I want to learn devel/subversion so I've installed it and am looking to set up a local repository to manage my personal script/program development. After reading the documentation a couple of times, it seems as though a single repository (called Projects) with each script or program underneath with a trunk/branches/tags structure in each is the way to go. However, I've got one issue with which I'm grappling. In more than a few cases, I've got two and/or three versions of the same script/program, one in shell, one in Perl and one in C.

Question is, how best to organize the Projects repository so that I can retain all versions of my scripts/programs and manage them effectively? Could I import all three version items into the /trunk and use /branches, one for each language version?


----------



## Anonymous (Feb 4, 2013)

trh411 said:
			
		

> ... and am looking to set up a local repository to manage my personal script/program development. ...



One consideration would be, whether the svn revision numbers could be of any use in your records of the version history of your programs. I am also running a svn server for a variety of my personal development projects, and I use the svn revision numbers for version house holding of each.

For this to work, I created for each project a separate repository.

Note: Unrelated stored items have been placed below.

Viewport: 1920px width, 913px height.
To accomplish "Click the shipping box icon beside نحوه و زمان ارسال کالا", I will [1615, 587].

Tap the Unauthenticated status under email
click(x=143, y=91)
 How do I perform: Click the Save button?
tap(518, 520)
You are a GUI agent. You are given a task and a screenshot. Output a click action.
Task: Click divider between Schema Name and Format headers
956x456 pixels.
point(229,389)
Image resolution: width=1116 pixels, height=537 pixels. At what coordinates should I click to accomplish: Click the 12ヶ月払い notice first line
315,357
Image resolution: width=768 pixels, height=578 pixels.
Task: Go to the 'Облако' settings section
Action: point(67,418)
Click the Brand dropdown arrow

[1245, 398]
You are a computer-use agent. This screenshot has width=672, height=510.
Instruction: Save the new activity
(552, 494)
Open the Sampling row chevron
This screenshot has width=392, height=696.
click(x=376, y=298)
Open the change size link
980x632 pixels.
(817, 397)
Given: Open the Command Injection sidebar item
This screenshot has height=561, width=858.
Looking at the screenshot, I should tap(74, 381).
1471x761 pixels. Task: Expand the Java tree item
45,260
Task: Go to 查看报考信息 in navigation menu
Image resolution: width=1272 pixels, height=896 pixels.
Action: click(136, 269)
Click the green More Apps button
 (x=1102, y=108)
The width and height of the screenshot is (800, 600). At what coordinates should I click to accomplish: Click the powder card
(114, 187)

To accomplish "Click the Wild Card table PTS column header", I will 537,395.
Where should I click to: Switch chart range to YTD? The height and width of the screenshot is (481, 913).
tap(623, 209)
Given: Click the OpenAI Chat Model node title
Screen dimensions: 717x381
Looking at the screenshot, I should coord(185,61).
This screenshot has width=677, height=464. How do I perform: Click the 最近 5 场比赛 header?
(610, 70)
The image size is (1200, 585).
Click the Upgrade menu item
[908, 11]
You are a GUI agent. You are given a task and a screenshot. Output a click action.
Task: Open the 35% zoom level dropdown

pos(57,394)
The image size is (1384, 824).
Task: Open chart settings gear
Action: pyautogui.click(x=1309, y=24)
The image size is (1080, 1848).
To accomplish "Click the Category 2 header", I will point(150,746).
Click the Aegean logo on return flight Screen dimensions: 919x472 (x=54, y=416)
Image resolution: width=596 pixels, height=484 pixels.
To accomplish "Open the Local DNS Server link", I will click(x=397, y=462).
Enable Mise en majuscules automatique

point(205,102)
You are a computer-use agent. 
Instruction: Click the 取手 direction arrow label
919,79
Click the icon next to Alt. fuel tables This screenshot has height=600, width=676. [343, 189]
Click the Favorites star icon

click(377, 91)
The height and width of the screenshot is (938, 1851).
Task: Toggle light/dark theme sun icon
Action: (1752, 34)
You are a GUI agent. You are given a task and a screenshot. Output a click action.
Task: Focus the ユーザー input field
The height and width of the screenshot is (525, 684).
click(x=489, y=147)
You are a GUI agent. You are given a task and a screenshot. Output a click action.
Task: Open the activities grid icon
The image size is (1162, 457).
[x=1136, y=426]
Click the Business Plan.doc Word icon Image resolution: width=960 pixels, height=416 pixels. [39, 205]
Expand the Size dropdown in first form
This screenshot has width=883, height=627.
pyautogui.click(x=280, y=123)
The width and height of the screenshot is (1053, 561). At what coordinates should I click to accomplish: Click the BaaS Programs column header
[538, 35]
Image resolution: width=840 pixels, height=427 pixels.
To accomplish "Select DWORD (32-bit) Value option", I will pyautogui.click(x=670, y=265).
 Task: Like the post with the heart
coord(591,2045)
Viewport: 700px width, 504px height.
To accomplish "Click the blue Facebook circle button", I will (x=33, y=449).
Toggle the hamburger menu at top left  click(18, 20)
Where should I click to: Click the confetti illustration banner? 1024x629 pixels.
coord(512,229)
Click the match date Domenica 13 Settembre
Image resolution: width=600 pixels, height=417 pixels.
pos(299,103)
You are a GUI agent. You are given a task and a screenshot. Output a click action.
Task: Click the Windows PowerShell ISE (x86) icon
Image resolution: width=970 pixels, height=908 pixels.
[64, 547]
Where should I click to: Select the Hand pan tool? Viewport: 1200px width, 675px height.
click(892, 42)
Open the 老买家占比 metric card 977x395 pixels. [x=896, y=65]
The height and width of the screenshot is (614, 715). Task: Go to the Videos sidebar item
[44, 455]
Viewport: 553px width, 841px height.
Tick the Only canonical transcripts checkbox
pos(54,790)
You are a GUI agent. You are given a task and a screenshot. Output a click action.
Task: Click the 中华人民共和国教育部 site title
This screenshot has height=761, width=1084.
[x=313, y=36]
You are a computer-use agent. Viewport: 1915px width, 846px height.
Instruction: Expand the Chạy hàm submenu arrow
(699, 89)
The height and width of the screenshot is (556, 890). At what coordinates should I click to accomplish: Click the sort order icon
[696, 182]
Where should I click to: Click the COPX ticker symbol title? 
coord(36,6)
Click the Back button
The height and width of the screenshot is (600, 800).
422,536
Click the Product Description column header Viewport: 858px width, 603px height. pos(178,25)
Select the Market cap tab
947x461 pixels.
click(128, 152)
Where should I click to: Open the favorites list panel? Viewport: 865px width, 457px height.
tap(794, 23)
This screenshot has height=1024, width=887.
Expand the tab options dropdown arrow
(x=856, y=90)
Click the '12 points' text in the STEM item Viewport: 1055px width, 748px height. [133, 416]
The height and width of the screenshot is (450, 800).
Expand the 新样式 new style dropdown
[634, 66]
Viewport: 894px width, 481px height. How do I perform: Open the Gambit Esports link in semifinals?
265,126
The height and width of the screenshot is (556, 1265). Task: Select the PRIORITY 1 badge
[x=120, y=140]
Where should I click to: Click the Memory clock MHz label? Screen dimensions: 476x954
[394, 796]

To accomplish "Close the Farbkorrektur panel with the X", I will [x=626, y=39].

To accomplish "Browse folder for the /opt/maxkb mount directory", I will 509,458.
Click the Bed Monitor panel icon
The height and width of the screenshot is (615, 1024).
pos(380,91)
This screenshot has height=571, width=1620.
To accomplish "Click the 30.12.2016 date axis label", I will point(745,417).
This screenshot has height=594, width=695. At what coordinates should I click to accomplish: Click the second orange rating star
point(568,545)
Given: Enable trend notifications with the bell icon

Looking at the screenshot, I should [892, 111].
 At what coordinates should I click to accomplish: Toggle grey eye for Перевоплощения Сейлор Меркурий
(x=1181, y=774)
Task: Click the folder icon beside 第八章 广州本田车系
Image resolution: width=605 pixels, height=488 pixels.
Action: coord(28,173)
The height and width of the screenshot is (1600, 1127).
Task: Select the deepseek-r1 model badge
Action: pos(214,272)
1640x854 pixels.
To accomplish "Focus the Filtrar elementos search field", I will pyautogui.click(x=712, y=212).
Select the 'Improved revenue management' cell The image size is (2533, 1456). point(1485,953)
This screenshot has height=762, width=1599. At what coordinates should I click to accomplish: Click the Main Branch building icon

Putting all projects into the same repository would mixup the revision numbers, i.e. a commit for project 1 would also increase the rev. number for all other projects.

Another consideration would be, if there could be the possibility, that you need to give access to one of your projects (but not to the others) to for example a friend. In this case, rights management is more easy, if that project would reside in its own repository.

At the beginning I also was tempted to install the "strongly" suggested trunk/branches/tags structure, only to find out, that branches and tags were useless for my personal projects, so for my newer ones I already forgot to create tag and branch directories.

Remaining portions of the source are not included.